* To be done *
Write out the listing word for word, from the line containing "You are a computer-use agent. Screen" through the end of the listing, leaving out the pictures.

* Information provided *
________________

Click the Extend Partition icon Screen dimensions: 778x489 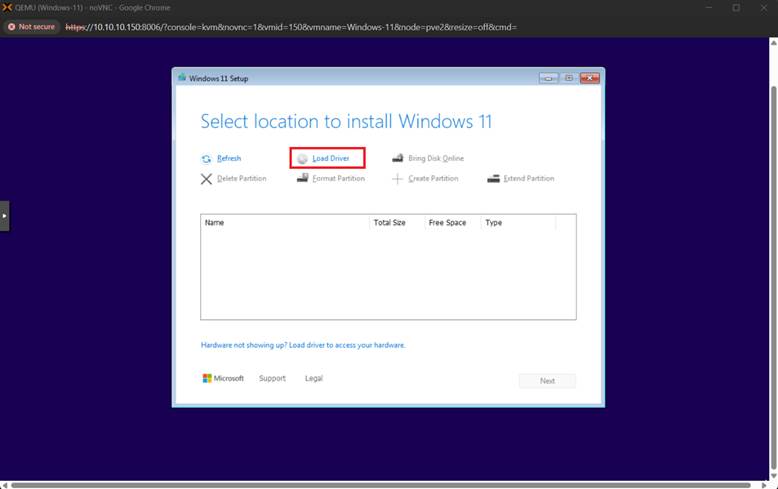[x=493, y=179]
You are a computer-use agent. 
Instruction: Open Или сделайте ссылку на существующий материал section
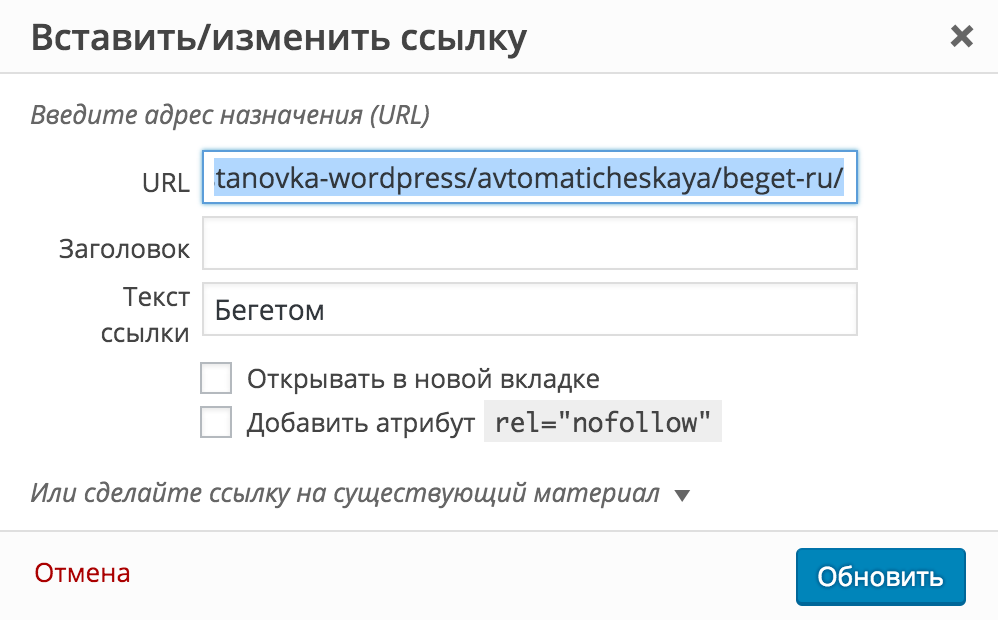click(345, 493)
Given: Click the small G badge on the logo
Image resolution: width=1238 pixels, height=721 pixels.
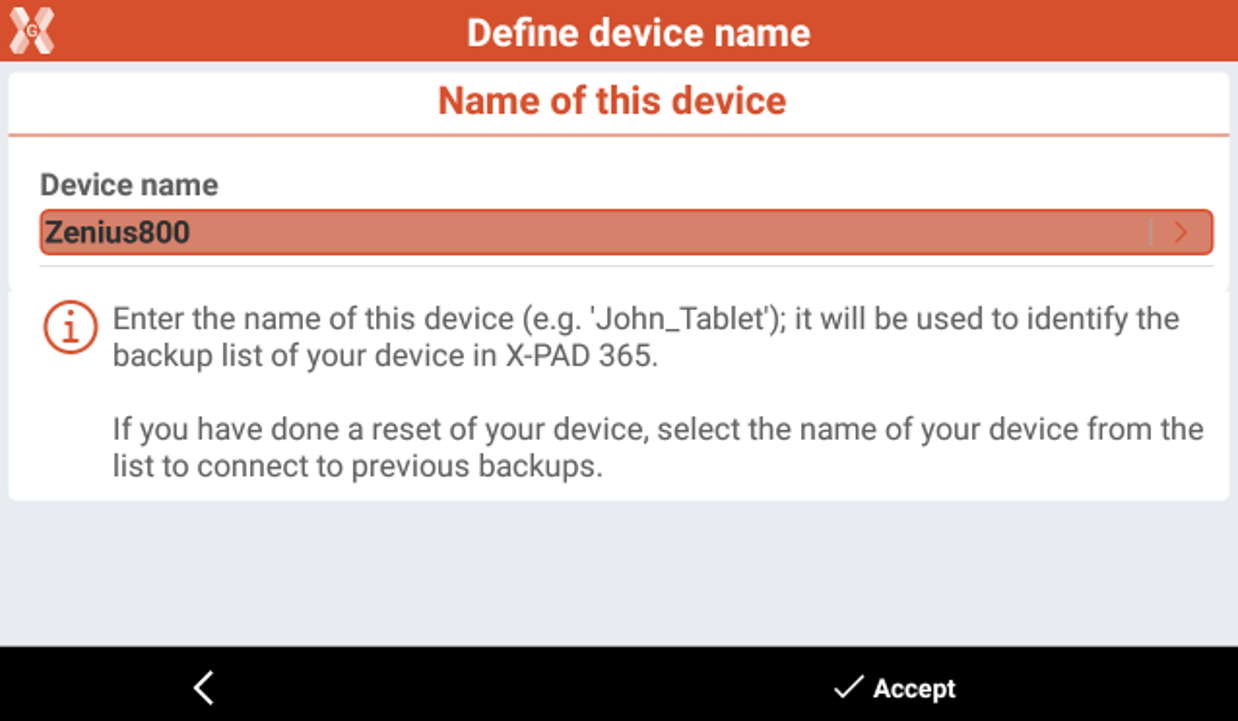Looking at the screenshot, I should tap(31, 28).
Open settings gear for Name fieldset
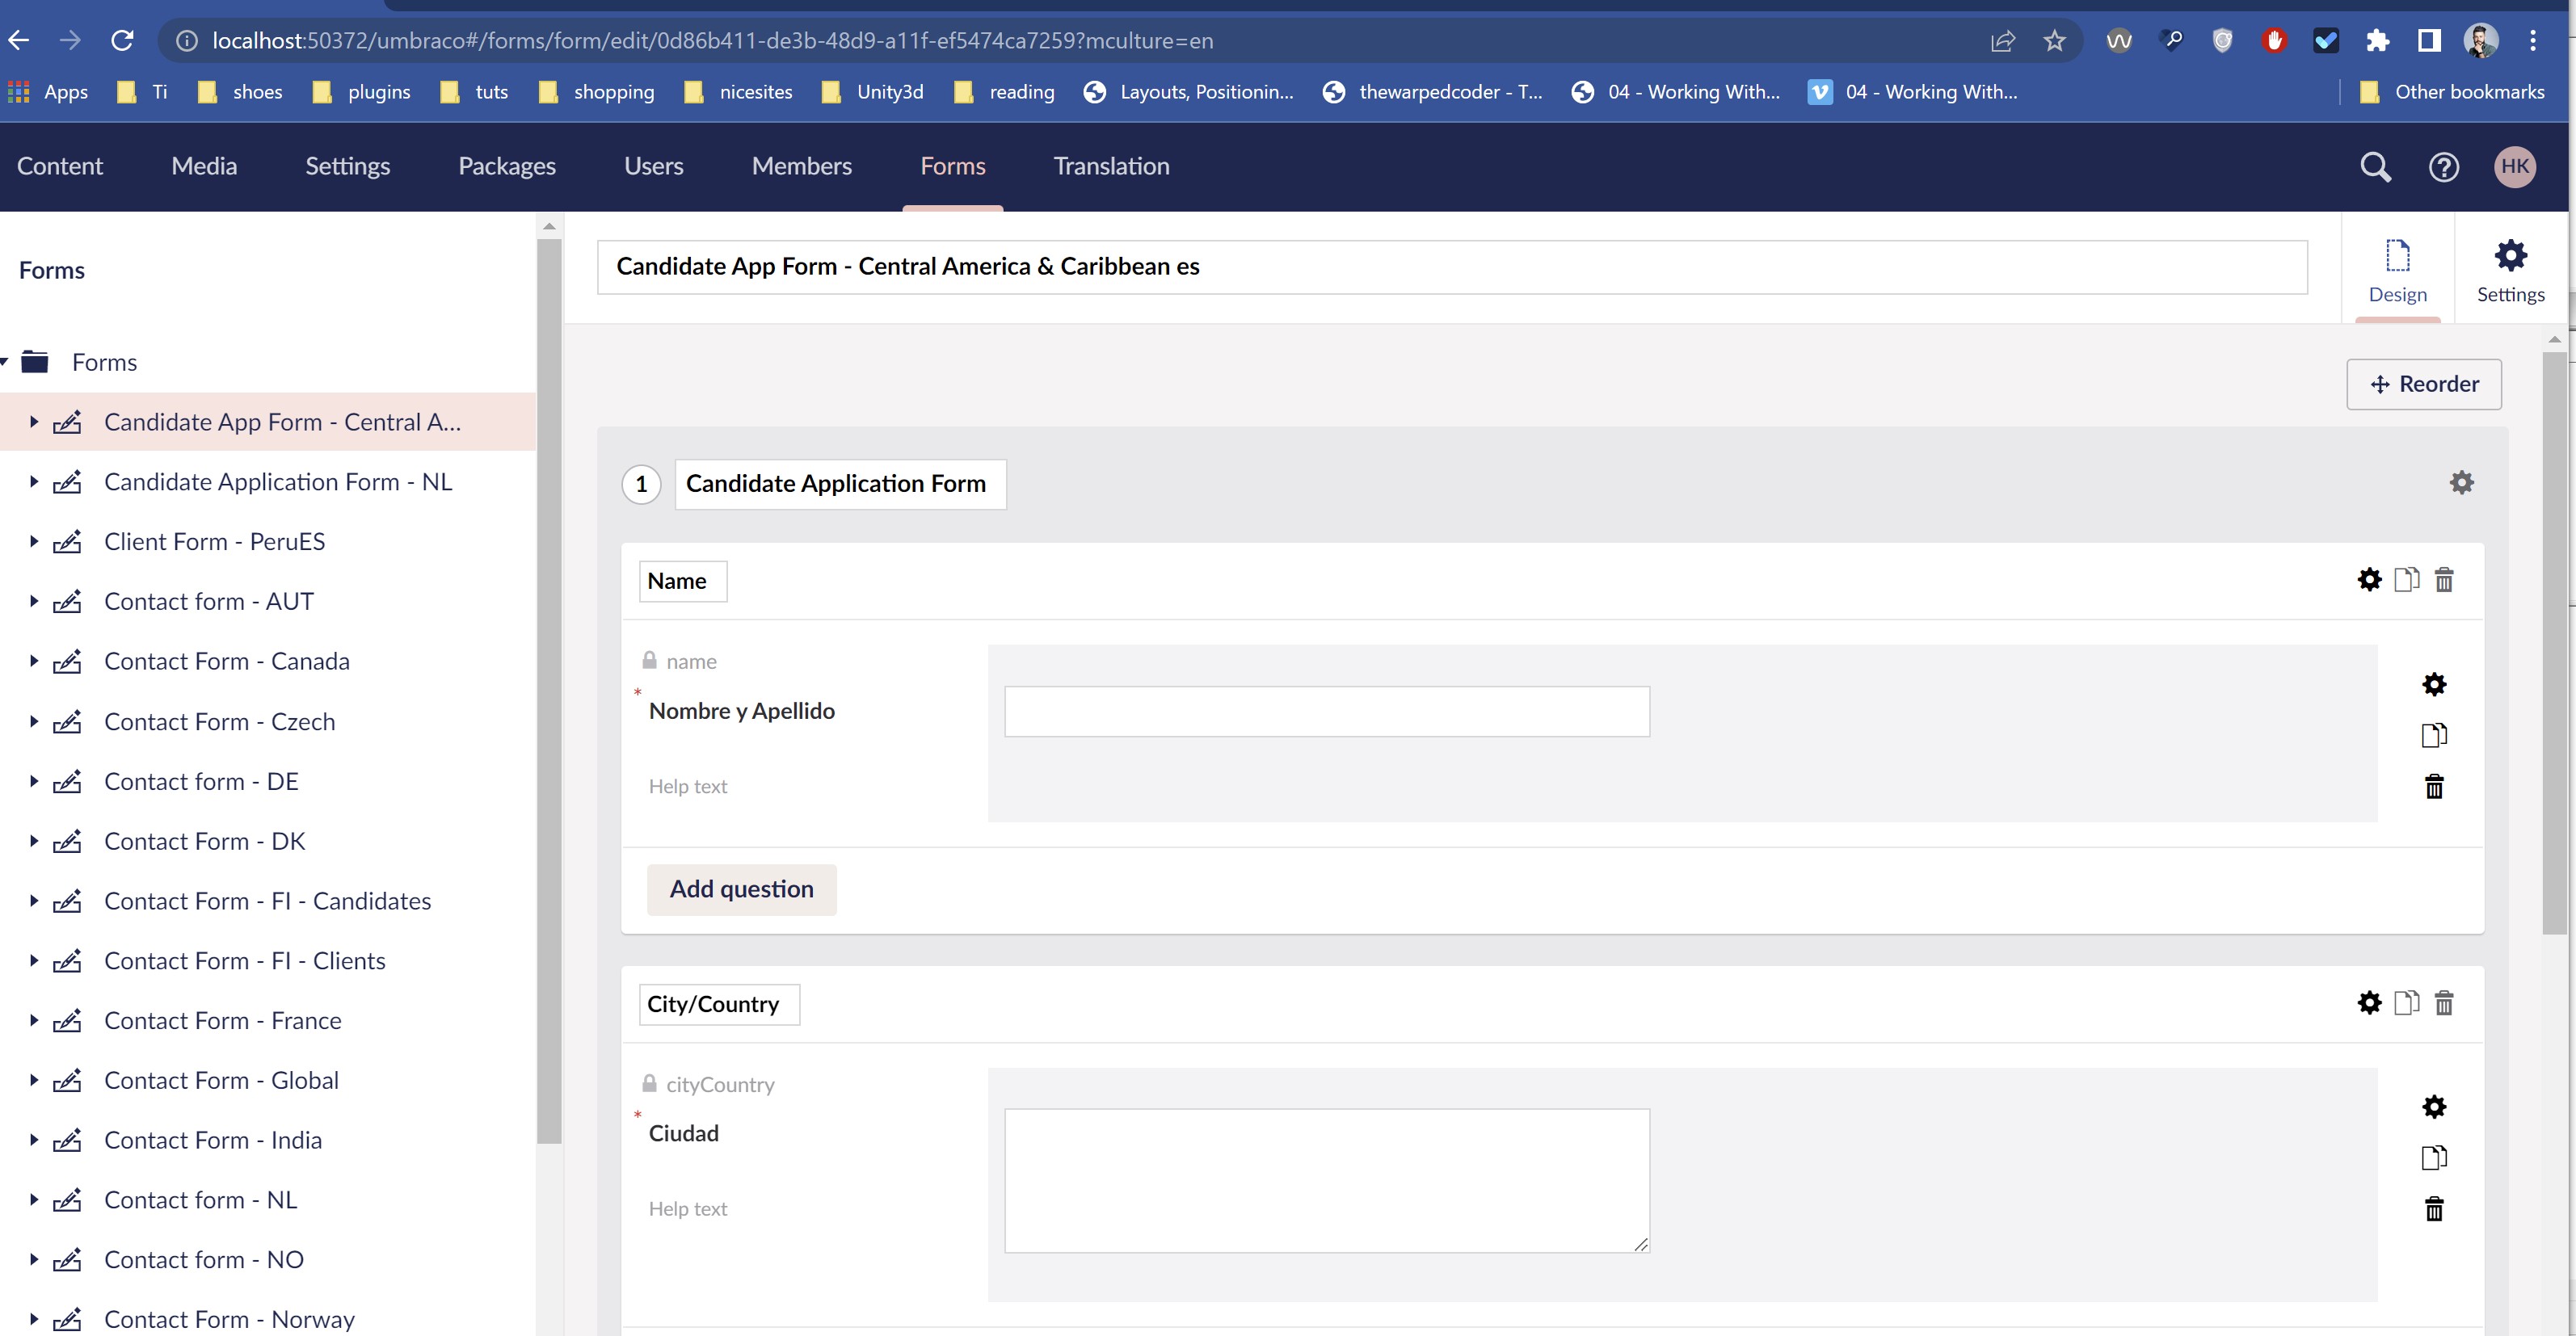2576x1336 pixels. 2369,580
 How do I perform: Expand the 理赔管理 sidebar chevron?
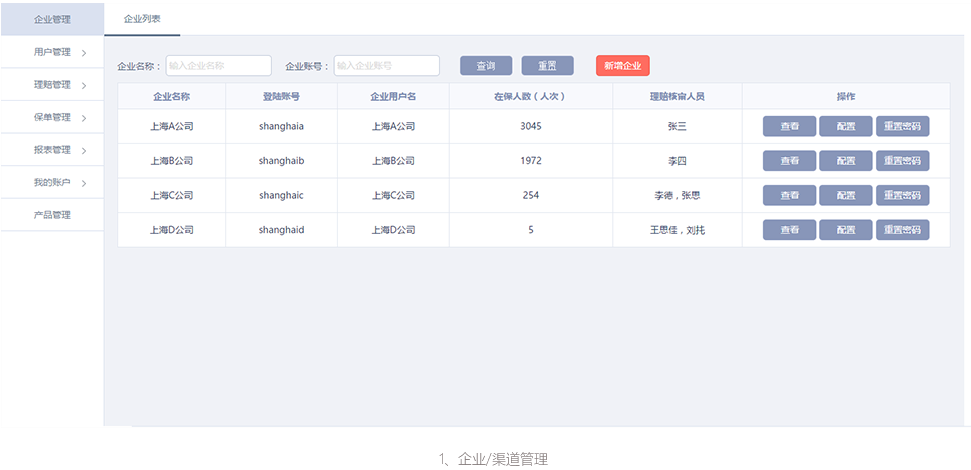[84, 86]
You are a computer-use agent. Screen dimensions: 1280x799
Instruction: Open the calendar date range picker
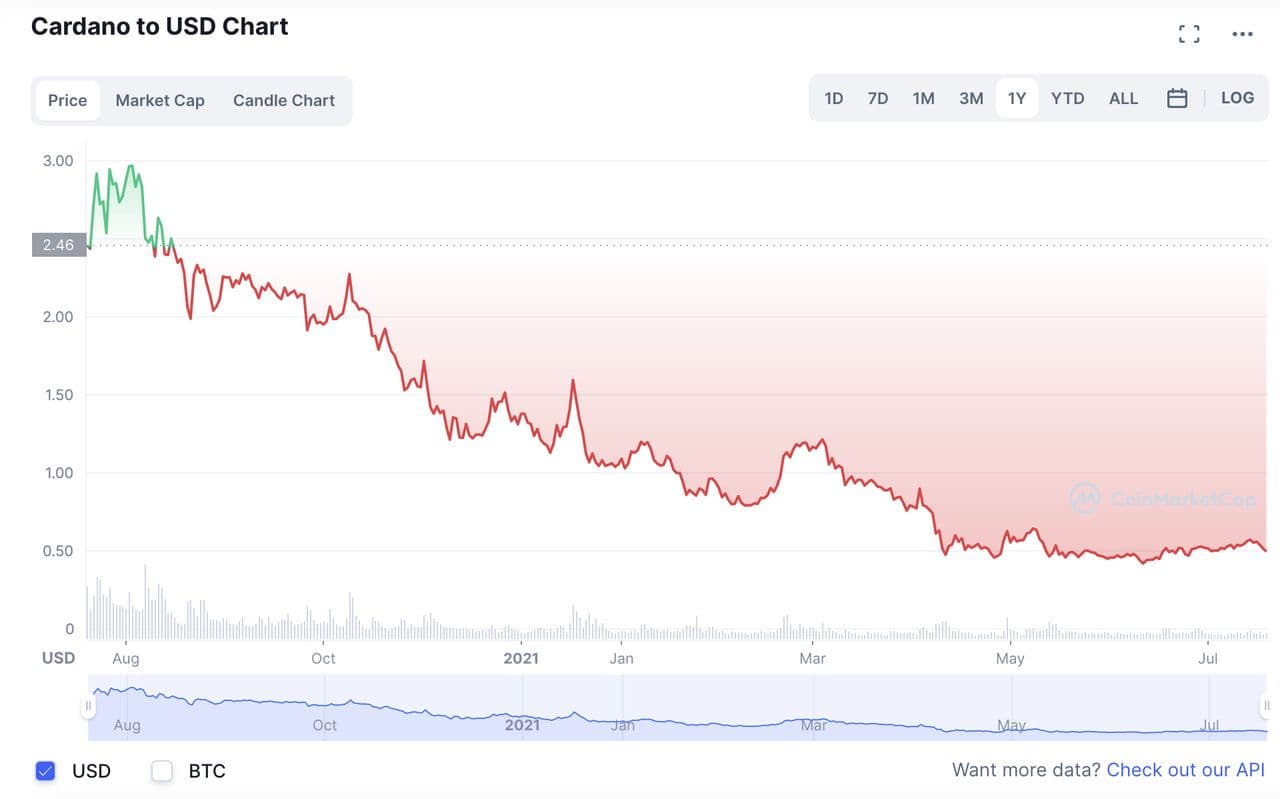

________________

* Output below *
You are a computer-use agent. Screen dimensions: 1280x799
Instruction: Open the calendar date range picker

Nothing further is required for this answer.